The Worries of a New(er) Author... Or Maybe it's Just Me.
Awhile back I lost a huge chunk (2000+ words) of the next novel I am working on (The 72nd November) and it seems have sent me into a tail spin of worries. I knew what I had written- and had my notes/ outline- but in some ways I feel that I didn't get the same thing/ feeling in the writing. Every time I looked over it I felt that something was missing- but what? I am only left to wonder if I will need to do it again, and I am sure I will, because the feelings of being upset over the loss came through in the writing and not the original feelings I had.
Writing Tempting Fate was so easy for me. The words were easy to find the first time and when I wanted to make changes or add things during the many edits I just "knew" what to change. With the exception of the ending, that just before I started the publishing process went though an overhaul with the help of a friend or two.
With the help of those in my writing group and a nice bulletin point manual I found getting it ready to be published was also fairly easy. (Though I have found mistakes and know there are a few things I will do different next time!)
Then the waiting and real work began. Waiting for it to show up on each eBook site respectively and working to get it out there to people.
Networking and researching who to contact about book reviews (and how to ask properly and not look like a fool!). I spent hours compiling a data base for myself of book review bloggers and Fb pages, email address and names, what genera they like to read and if they were even excepting books for review.
So my worries...
1) I have several more book reviews coming up for TF and I am very much looking forward to them! But how can I get out there even more.
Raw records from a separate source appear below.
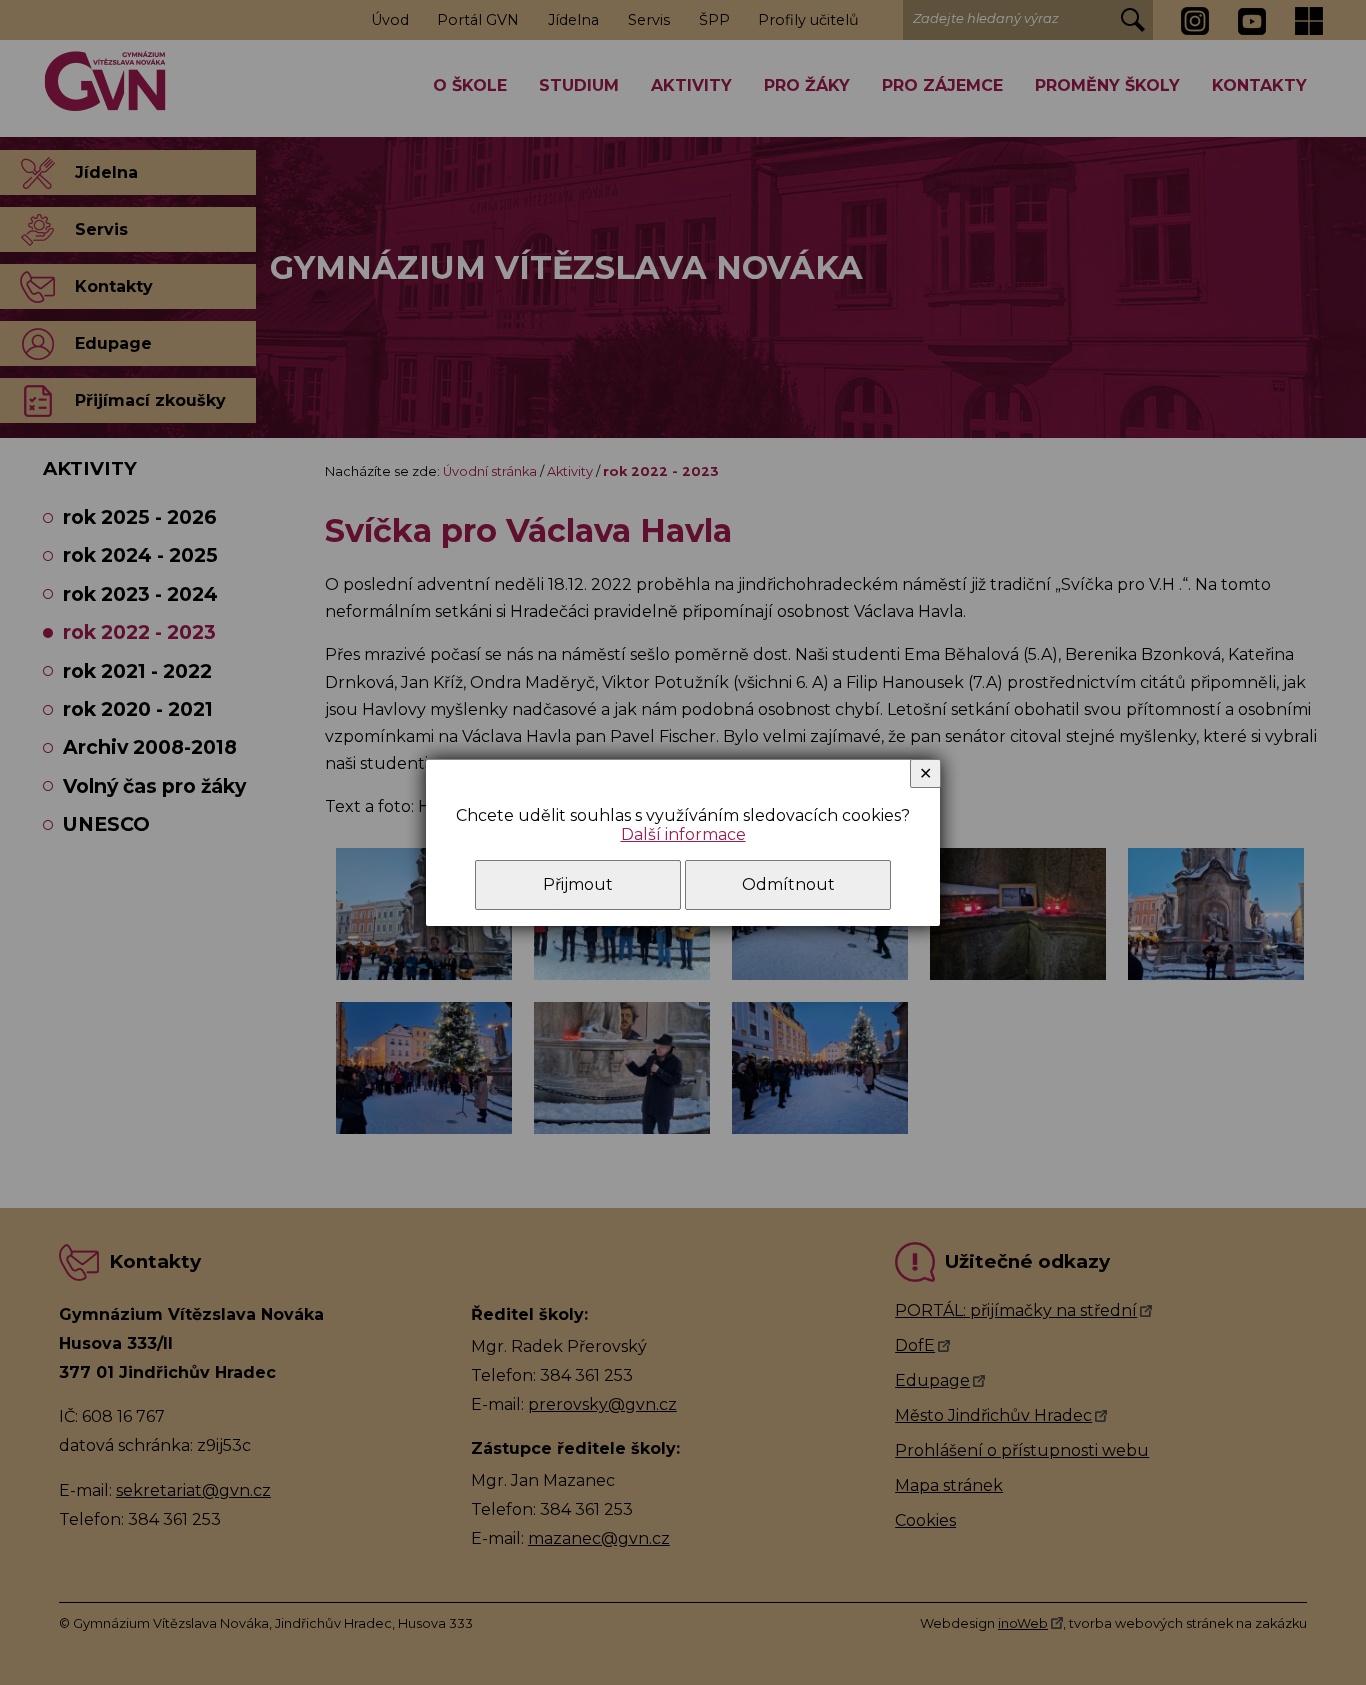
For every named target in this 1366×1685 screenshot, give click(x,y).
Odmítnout (788, 884)
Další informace (683, 834)
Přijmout (578, 884)
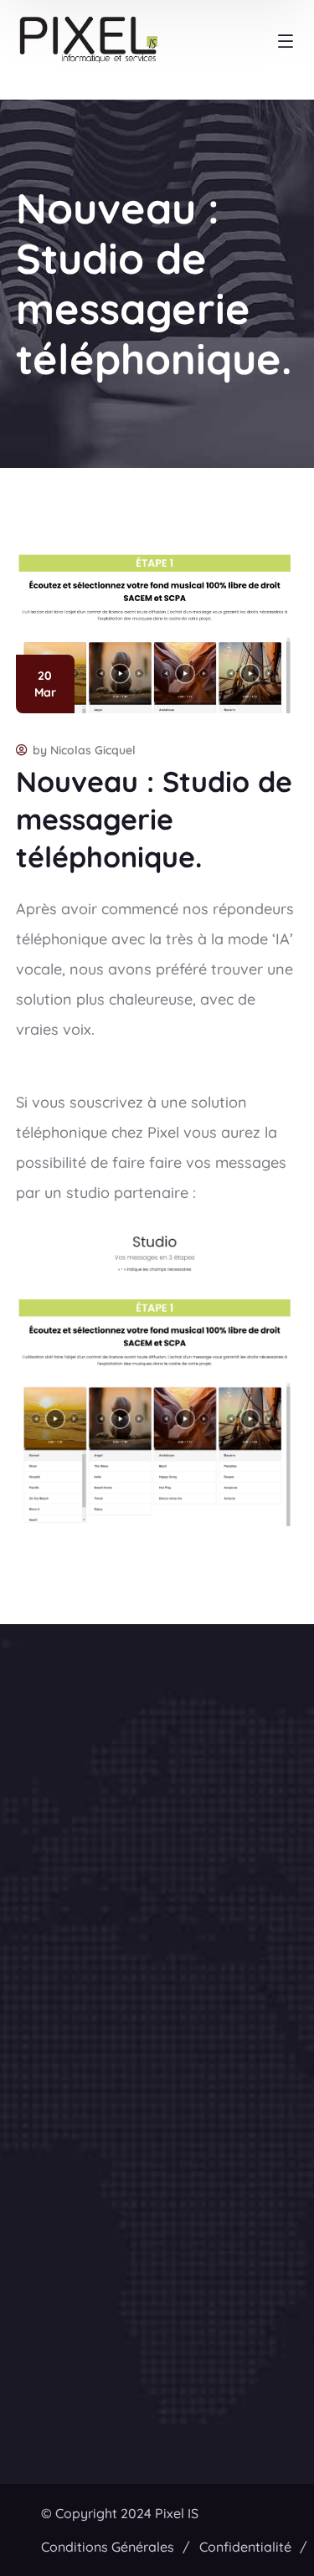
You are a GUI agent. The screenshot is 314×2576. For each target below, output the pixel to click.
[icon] (134, 1853)
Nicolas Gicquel (93, 750)
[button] (157, 1936)
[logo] (98, 1701)
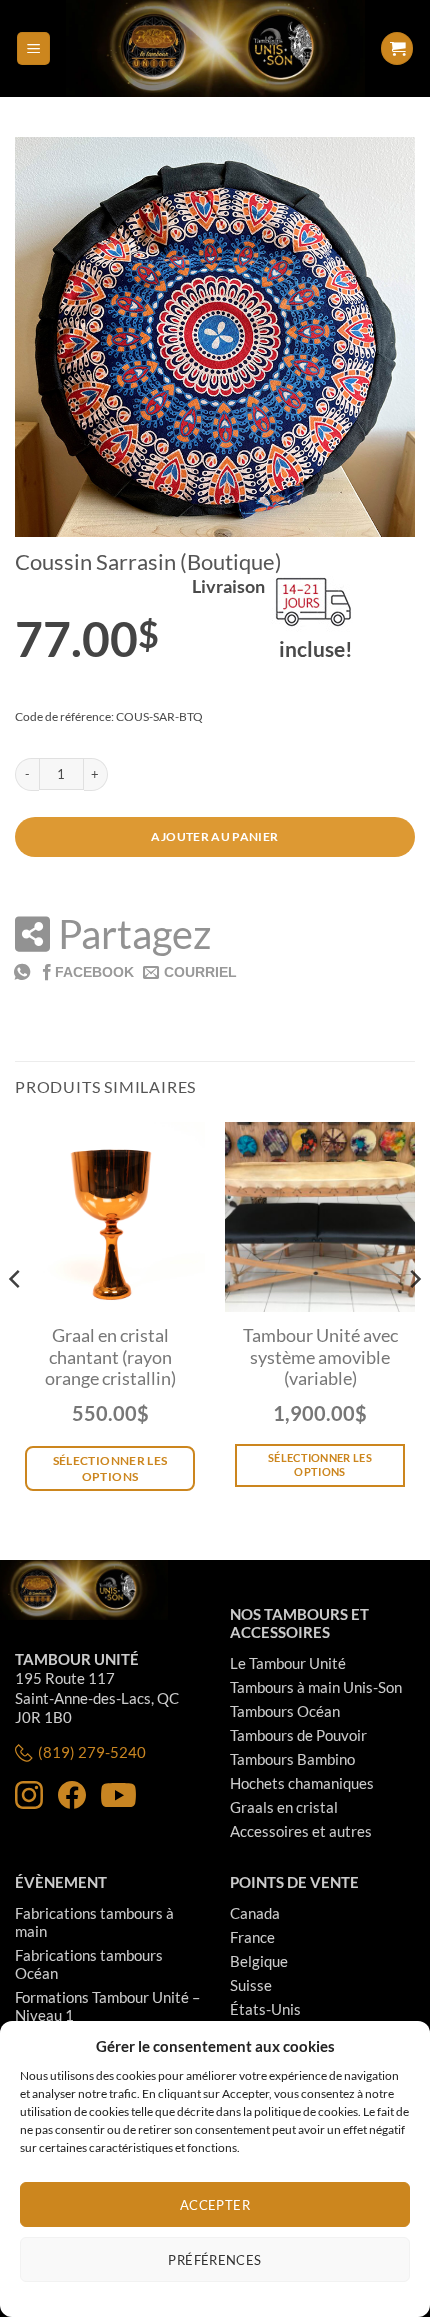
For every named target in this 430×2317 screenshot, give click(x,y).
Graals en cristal (284, 1807)
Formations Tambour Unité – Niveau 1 (107, 2006)
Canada (255, 1913)
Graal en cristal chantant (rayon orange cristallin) (110, 1357)
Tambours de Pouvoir (298, 1735)
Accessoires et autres (301, 1831)
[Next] (414, 1319)
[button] (33, 48)
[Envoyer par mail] (190, 971)
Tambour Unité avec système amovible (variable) (320, 1357)
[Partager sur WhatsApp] (22, 971)
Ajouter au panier (214, 836)
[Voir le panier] (397, 48)
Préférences (214, 2260)
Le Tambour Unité (288, 1663)
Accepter (215, 2205)
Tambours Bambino (292, 1759)
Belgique (259, 1961)
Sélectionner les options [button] (110, 1468)
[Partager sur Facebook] (86, 971)
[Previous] (16, 1319)
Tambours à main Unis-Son (316, 1687)
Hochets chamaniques (302, 1783)
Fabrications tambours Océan (89, 1964)
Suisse (251, 1985)
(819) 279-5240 (92, 1752)
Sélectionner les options (320, 1464)
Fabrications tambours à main (94, 1922)
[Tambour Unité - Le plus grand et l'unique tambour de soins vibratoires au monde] (215, 48)
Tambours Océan (285, 1711)
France (252, 1937)
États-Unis (265, 2009)
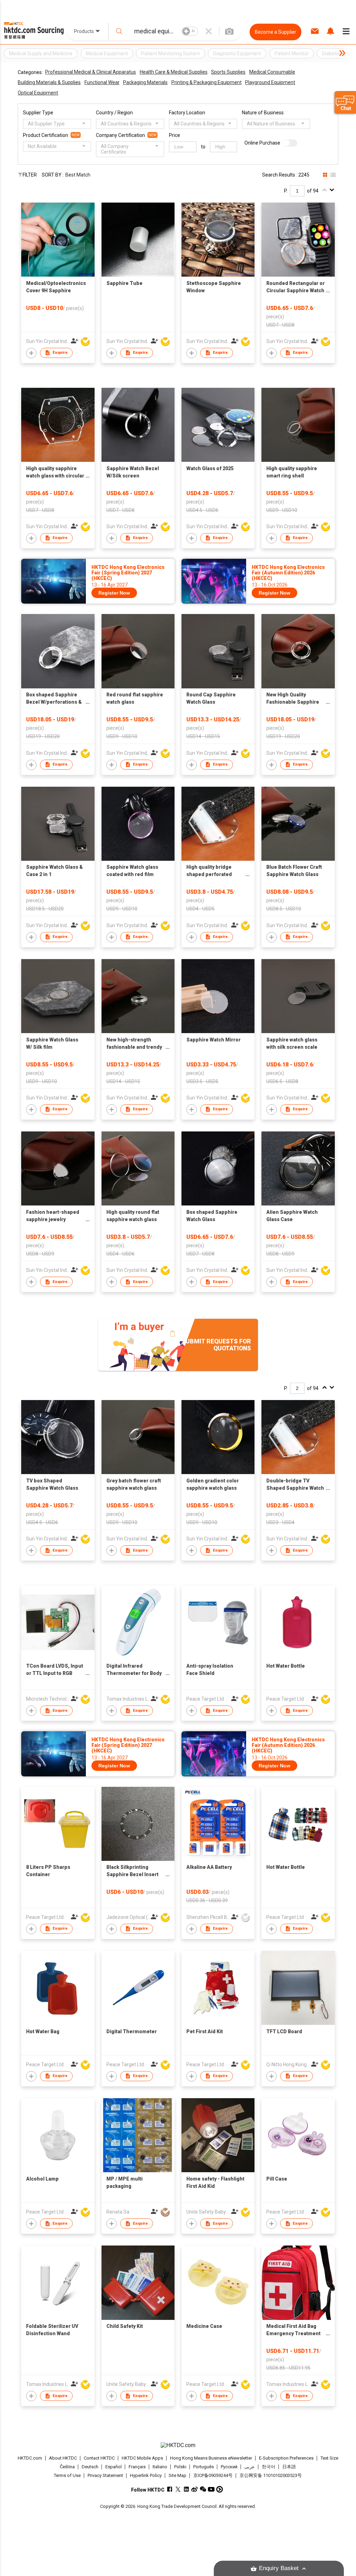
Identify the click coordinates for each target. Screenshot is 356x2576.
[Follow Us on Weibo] (194, 2489)
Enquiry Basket (279, 2568)
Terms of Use (67, 2475)
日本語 (289, 2466)
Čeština (67, 2466)
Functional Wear (102, 82)
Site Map (177, 2475)
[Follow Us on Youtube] (211, 2489)
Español (113, 2466)
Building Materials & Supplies (49, 82)
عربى (249, 2466)
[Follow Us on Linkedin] (186, 2489)
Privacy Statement (105, 2475)
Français (137, 2466)
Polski (180, 2466)
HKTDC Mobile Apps (142, 2458)
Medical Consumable (272, 72)
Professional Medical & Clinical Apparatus (90, 72)
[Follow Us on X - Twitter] (178, 2489)
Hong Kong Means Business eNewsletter (211, 2458)
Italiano (160, 2466)
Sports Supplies (228, 72)
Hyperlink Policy (146, 2475)
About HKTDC (63, 2458)
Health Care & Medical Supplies (174, 72)
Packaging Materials (145, 82)
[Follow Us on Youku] (219, 2489)
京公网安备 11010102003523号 (271, 2475)
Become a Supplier (275, 32)
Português (203, 2466)
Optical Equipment (38, 93)
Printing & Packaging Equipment (206, 82)
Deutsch (90, 2466)
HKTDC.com (30, 2458)
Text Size (329, 2458)
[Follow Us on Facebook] (169, 2489)
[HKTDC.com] (178, 2445)
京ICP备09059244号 (213, 2475)
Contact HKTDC (99, 2458)
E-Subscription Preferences (286, 2458)
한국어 (268, 2466)
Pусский (229, 2466)
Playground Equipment (270, 82)
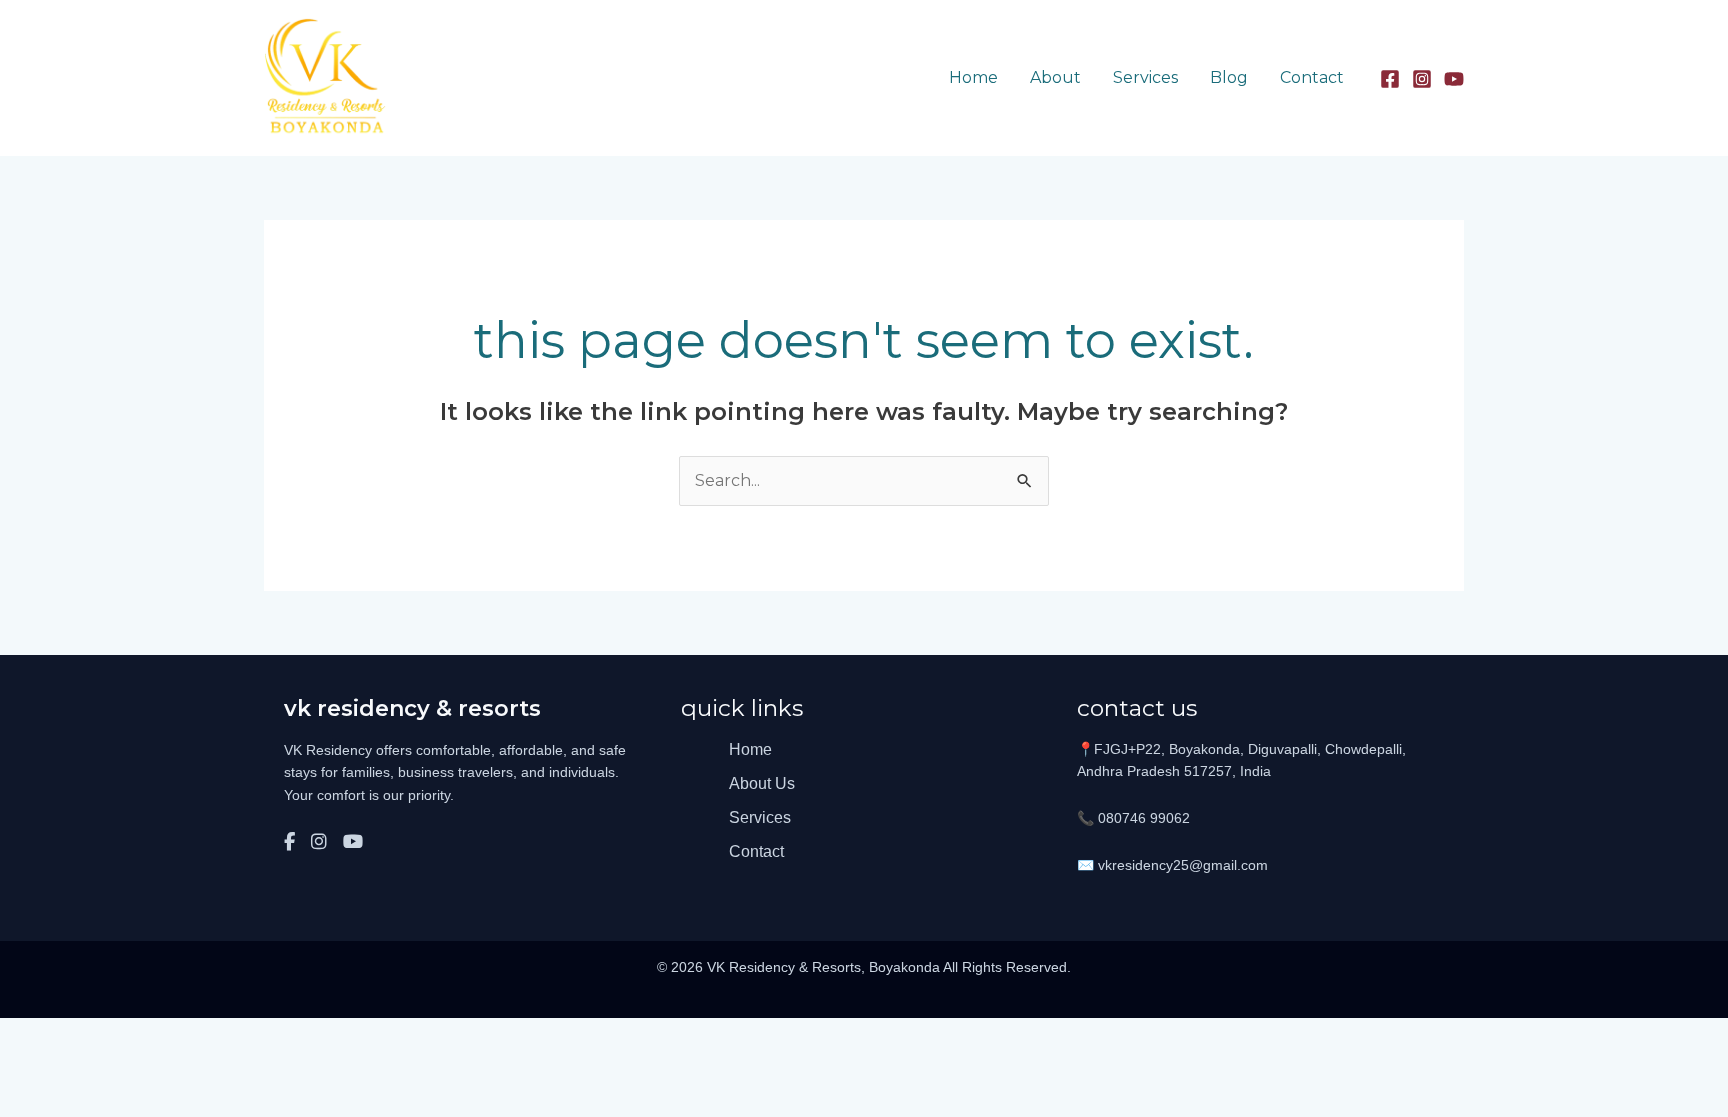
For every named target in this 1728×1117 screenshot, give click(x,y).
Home (973, 77)
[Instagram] (1422, 79)
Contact (1312, 77)
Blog (1229, 77)
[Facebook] (1390, 79)
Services (1145, 77)
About (1055, 77)
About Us (762, 783)
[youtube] (1454, 79)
How do I reach the audience that would want to read my work. I find that it is so hard to do. The popular thing right now is YA paranormal and /or vampires, and of course the every present "sagas/ series" where you get the reader with the first book and they are drooling for the next two or three books to come out. Not to even mention the heavy erotica of The Fifty Shades series, and no I have not read them... yet. As much as I love a good romance novel I also find my self reading vampire series books or YA books about the paranormal... but my mind can't develop those kind of stories. So I am not "mainstream" right now, and maybe this vampire stuff is a passing fade- but who knows, it could be around for years and years to come.
But the question still remains how do I get my adult romance novel- with a twist, from a new and unknown author- out there, to the right readers- now?
I know that having more than one book would help very much and I am working on that... but it leads to another worry.
2) What if it is not as good? I was beyond connected to the charters in Tempting Fate from the very beginning. I knew them inside and out. I could see them, and feel their thoughts and feelings, and hear their voices right from the start... what if I can't do that with my next novel? Will it not be as good as the first book? Worry, worry, worry!
The big- ever present in my mind - WHAT IF'S?
I know my next story very well, I can see the movie of it in my mind as clear as I could with the last... and I think it is great. But I fear that TF as set a president for what the readers I do have will expect from me... can I meet or exceed those expectations with my next novel? Have I put myself in a genera and now I am stuck there? Can I write a- life story/ romance, or a mystery/romance and still have the same readers? Will my second book lose them when they would have loved the third one as much as they did TF, but never give it a chance because of the second that they maybe only "liked"?
UGH!! Worry, worry, worry!
I don't want to just write the same things in a different way, but I don't want to go way to far off the map either. Or write something that is just the "same old thing"- The like each other, they fight off the feelings, they give in to them, big sex scene, they realize that it is more than lust, say I love you and live happily ever after, and all the while a story has gone on around them.
So where is that little nitch in between everything that doesn't pigeon hole me? And how do I get to those readers more?
I know that all I can do is write what is in my heart and my head and hope that if I love the story and the charters like I did with TF that this will shine through in my writing and others will love the book as well.
BUT- these things are still in my mind... and I worry. Maybe they will go away as I get farther and farther into writing The 72nd November. Lets hope!